Économie Transport aérien
L’économie genevoise demande à Apollo de ne pas réduire easyJet à Genève
La compagnie génère 46% du trafic passagers de l’aéroport de Genève. Le fonds américain a conclu l’acquisition pour 5,7 milliards de livres, mais ne s’est pas encore exprimé sur sa présence en Romandie.
Après l’acquisition convenue de la compagnie à bas coûts easyJet par le fonds d’investissement américain Apollo, le monde économique genevois demande que la présence de l’entreprise en Suisse occidentale reste forte et durable. Il est prioritaire, en particulier, qu’easyJet maintienne son engagement intensif à l’aéroport de Genève.
La demande émane du groupe d’intérêt Aeria+, l’association économique romande pour une infrastructure aéroportuaire performante. Selon le communiqué, easyJet joue un rôle central pour les liaisons internationales de la région, et donc pour le tourisme, l’économie et les entreprises. Comptent surtout les vols vers les grands centres économiques comme Londres, Paris ou Amsterdam. Une forte présence à Genève représente pour l’association un facteur stratégique de l’attractivité économique et du rayonnement international de la Suisse romande.

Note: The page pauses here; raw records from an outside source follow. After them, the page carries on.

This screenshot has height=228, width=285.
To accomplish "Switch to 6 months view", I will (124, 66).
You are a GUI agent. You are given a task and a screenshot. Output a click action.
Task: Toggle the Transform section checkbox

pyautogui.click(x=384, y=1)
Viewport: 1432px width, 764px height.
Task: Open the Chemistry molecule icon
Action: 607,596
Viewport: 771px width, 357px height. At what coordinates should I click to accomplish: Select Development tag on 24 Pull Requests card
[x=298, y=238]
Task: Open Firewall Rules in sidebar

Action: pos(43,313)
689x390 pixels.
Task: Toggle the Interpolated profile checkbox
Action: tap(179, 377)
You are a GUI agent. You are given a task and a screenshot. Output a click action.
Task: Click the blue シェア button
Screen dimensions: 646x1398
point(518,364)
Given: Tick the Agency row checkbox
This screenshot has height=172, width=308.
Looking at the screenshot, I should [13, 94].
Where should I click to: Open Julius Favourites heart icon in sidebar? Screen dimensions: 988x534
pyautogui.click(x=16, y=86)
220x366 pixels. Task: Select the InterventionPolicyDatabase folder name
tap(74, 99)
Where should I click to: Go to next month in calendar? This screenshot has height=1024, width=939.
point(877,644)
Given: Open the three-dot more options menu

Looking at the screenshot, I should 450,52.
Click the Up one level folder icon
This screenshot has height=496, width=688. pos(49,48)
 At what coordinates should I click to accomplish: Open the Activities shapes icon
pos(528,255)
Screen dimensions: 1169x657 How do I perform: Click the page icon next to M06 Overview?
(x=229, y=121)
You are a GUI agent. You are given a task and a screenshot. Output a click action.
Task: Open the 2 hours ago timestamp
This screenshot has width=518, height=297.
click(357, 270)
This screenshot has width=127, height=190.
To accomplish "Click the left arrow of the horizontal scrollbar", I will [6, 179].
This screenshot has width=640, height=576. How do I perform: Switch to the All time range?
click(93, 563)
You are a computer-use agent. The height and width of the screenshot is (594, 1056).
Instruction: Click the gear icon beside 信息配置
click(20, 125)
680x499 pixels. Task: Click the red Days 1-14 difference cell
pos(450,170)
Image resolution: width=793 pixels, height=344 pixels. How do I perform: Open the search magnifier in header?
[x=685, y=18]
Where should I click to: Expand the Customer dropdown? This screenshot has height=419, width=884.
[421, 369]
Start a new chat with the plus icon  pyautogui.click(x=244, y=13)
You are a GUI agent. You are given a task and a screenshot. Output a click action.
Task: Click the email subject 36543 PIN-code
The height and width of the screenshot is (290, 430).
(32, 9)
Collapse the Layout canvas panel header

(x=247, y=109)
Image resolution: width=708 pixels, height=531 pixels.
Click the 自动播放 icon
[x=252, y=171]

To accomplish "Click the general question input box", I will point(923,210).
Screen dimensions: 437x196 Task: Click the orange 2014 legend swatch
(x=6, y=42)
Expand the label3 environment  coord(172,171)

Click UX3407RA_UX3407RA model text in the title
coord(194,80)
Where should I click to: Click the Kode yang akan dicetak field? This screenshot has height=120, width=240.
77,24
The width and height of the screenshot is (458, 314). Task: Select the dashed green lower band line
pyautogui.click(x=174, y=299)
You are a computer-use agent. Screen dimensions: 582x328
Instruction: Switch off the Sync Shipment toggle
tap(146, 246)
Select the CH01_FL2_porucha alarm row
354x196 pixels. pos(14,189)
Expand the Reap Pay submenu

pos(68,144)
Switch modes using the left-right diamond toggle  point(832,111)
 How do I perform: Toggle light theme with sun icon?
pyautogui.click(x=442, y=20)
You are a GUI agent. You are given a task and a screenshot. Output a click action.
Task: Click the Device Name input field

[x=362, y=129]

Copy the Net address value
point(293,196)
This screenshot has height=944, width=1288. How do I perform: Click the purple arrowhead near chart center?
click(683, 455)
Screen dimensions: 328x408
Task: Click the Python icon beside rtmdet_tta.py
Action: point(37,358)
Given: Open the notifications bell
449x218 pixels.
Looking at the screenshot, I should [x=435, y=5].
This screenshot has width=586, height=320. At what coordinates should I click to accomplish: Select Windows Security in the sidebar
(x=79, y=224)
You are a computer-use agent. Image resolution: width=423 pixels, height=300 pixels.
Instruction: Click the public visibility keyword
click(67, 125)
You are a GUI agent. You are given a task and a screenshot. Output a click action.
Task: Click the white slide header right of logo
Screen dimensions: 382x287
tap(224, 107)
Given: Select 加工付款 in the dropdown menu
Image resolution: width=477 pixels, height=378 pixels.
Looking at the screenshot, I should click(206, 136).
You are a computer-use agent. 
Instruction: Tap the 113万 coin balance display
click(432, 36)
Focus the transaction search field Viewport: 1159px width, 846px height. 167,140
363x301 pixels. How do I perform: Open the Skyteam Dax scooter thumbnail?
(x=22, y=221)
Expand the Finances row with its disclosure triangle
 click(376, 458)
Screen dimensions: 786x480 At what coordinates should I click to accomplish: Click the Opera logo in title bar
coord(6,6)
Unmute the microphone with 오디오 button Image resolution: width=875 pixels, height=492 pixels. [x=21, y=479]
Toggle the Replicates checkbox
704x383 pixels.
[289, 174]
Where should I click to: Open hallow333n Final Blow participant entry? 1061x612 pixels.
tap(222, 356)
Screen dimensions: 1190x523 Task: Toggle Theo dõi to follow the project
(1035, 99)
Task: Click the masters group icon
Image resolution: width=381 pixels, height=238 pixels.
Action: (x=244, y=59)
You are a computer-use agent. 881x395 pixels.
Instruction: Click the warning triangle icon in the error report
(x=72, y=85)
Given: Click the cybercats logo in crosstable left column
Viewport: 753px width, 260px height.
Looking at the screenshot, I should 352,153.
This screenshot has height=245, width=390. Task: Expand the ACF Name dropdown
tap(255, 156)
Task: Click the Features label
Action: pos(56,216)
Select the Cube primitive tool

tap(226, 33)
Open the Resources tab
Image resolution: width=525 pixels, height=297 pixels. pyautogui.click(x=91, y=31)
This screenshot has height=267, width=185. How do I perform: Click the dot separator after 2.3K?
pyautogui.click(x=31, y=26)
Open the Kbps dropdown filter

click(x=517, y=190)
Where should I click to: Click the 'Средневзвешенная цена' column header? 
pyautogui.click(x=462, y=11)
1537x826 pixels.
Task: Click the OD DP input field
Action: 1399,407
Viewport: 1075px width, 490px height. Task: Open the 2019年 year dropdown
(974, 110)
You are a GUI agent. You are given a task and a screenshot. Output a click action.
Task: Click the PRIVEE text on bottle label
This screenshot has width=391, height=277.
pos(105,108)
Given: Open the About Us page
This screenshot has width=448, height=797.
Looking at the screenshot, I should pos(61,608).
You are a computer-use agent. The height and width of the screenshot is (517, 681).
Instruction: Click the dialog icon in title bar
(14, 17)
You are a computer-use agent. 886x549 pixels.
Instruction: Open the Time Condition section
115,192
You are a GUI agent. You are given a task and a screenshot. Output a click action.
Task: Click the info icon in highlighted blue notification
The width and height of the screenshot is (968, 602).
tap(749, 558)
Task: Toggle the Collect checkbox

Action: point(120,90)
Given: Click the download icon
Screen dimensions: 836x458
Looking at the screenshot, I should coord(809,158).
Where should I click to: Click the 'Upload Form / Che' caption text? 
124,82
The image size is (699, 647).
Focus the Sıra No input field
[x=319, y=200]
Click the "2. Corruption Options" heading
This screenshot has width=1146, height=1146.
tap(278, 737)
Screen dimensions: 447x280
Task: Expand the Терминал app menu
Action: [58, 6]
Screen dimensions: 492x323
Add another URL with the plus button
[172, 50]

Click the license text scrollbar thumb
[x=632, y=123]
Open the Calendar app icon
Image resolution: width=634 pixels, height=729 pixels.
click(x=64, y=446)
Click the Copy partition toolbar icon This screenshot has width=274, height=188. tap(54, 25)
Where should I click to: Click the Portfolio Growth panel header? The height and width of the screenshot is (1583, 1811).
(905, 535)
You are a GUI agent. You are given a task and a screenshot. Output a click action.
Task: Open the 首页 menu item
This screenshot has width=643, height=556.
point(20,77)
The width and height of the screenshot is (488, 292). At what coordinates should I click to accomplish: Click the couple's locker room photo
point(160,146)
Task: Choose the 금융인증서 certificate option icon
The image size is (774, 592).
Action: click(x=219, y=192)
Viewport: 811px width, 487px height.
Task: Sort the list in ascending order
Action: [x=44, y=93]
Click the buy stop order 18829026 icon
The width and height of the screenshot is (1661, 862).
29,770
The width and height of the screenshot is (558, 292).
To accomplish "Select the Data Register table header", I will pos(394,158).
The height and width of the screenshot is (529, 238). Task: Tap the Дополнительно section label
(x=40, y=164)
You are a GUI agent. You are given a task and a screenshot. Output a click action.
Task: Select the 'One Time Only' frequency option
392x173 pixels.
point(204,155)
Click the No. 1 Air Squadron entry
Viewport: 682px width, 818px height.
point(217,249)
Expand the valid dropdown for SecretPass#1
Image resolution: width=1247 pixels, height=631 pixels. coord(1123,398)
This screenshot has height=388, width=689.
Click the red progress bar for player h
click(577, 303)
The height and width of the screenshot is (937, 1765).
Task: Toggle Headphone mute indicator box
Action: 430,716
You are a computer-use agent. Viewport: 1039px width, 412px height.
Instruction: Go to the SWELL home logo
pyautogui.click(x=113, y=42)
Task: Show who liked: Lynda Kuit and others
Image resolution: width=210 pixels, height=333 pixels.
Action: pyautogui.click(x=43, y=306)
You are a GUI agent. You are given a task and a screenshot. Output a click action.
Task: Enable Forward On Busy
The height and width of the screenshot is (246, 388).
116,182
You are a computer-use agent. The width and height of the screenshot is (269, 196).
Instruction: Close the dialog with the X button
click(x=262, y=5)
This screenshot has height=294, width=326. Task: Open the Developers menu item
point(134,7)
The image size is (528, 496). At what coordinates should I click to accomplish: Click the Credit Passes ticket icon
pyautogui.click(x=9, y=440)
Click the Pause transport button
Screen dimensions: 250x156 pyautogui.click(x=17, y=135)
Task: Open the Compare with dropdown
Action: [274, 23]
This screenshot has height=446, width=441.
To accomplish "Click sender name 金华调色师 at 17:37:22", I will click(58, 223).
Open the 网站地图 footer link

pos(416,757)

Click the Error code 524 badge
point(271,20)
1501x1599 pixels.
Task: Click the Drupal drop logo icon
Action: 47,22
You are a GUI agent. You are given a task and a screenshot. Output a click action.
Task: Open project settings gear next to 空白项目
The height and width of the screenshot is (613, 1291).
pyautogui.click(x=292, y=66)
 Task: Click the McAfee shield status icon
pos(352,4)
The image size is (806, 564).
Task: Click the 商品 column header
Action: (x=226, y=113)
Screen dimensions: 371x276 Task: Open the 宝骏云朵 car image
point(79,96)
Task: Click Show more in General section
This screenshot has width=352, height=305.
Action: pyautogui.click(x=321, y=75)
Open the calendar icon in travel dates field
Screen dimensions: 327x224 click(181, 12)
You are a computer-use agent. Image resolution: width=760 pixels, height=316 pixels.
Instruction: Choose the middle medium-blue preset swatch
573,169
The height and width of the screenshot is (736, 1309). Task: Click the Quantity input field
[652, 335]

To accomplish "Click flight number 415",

Les chiffres expliquent cette insistance. EasyJet est de loin la principale compagnie à l’aéroport de Genève: selon l’exploitant Genève Aéroport, elle a généré l’an dernier 46% du trafic passagers, soit 8 millions de voyageurs sur près de 17,9 millions au total. Swiss, deuxième, s’est arrêtée à une part de 12,4%. Sur le plan de la flotte, selon l’organisation faîtière Aerosuisse, sur les 29 appareils stationnés en Suisse, 17 se trouvent à Genève et 12 à Bâle.
Apollo n’a jusqu’ici publié aucune déclaration concrète sur l’avenir de la présence d’easyJet à Genève. En juillet, l’investisseur avait confirmé soutenir la stratégie actuelle de la compagnie, avec l’intention d’accélérer ses plans opérationnels et commerciaux. Parmi ceux-ci figurent la modernisation de la flotte et un recours accru à des appareils de plus grande taille, l’élargissement des services annexes et des programmes de fidélité, ainsi qu’une croissance supplémentaire du voyagiste easyJet Holidays. Le maintien du personnel clé est également prévu.
L’accord d’acquisition a été conclu le 6 août: la valorisation s’élève à 5,7 milliards de livres, soit 6,2 milliards de francs. Le conseil d’administration d’easyJet recommande aux actionnaires d’accepter l’offre. L’investisseur américain concurrent Castlelake s’était retiré de la course auparavant. Reste à savoir si un propriétaire qui vise à accélérer les rendements maintiendra la même capacité sur une place où la compagnie détient déjà près de la moitié du trafic.